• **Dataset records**
※ ※ ※
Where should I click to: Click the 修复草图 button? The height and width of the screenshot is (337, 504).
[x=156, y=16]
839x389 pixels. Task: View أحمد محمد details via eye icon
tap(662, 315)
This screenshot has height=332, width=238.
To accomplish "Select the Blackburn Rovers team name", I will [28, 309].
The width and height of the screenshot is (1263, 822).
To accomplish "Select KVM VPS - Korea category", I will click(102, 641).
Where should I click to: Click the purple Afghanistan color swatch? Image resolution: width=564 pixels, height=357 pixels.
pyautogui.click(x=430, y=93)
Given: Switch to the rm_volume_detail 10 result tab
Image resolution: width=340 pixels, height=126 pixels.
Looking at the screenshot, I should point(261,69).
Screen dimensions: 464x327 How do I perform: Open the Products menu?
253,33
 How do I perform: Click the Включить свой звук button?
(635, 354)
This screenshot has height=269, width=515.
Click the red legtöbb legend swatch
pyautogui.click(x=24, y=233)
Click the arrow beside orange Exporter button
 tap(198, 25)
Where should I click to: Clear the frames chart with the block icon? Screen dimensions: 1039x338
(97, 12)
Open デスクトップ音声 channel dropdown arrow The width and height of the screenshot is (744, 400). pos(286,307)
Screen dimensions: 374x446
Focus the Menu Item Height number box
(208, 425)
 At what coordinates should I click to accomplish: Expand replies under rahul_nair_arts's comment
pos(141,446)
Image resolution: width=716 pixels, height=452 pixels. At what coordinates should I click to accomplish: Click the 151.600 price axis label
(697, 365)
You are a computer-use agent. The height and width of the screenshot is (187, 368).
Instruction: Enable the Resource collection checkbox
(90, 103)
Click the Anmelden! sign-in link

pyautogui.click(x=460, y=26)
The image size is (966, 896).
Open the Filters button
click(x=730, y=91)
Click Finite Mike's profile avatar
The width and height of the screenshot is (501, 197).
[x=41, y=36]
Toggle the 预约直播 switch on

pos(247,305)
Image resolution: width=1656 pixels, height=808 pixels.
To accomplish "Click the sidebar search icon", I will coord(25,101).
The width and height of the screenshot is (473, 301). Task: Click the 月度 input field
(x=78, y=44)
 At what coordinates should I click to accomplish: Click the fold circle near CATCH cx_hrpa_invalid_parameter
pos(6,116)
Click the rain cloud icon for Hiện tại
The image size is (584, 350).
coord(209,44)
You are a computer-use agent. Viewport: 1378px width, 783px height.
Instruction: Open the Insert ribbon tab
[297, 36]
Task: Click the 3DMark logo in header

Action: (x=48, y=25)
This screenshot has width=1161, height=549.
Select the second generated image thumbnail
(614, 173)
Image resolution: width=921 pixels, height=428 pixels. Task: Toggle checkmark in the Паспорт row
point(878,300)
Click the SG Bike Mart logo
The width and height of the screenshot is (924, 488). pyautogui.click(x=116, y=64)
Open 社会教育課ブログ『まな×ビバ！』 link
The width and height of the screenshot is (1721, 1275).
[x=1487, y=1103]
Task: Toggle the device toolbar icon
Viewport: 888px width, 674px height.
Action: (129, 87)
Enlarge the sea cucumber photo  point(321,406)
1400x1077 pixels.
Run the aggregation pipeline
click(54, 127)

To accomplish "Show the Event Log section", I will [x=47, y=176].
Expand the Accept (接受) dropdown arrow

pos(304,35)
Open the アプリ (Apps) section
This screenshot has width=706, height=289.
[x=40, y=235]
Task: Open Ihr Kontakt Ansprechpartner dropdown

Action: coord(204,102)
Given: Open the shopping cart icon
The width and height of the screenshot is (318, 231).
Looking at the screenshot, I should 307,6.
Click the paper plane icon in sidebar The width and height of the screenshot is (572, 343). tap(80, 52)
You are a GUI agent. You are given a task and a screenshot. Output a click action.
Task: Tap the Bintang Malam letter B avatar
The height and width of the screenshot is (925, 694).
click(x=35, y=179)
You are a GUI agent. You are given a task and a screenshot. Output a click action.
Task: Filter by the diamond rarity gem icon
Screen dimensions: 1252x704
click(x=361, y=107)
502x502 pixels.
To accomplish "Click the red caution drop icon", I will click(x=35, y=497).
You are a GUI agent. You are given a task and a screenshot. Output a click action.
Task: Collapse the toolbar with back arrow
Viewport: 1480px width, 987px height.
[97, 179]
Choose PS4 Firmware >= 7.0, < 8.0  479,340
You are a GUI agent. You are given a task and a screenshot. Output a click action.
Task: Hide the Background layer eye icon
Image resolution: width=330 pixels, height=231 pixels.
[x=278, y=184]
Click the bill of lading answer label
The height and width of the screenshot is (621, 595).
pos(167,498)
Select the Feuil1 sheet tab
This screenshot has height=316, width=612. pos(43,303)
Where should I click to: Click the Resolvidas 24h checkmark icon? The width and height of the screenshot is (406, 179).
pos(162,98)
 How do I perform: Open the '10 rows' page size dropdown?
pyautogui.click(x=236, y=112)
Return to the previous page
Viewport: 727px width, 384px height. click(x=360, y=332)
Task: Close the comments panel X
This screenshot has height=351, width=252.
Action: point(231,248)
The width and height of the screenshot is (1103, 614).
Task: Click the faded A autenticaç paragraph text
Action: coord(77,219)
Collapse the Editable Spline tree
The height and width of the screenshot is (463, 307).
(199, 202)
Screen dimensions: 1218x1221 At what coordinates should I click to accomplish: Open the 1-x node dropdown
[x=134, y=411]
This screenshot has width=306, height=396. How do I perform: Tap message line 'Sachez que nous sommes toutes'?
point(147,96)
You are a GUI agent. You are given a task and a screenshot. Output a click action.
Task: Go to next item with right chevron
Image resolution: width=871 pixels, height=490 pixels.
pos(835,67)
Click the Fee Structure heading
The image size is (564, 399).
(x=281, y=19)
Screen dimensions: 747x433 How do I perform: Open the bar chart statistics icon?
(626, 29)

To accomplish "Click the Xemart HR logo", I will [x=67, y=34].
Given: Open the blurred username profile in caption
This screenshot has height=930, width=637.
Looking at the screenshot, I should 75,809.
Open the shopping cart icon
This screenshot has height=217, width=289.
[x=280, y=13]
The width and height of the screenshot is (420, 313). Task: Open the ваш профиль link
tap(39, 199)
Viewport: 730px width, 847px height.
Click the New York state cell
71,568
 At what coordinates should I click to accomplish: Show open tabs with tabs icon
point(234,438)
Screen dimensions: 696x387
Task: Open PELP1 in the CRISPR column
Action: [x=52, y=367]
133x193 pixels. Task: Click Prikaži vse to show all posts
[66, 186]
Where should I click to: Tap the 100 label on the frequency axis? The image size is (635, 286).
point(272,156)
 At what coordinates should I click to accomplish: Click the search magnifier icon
※ ※ ※
• **Work order**
Transcribe exactly, and only, the lines from the opening line of the records through the line containing "The width and height of the screenshot is (1263, 822).".

• **Written solution**
Where should I click to: Click the 修复草图 button? The height and width of the screenshot is (337, 504).
[x=156, y=16]
839x389 pixels. Task: View أحمد محمد details via eye icon
tap(662, 315)
This screenshot has height=332, width=238.
To accomplish "Select the Blackburn Rovers team name", I will [28, 309].
The width and height of the screenshot is (1263, 822).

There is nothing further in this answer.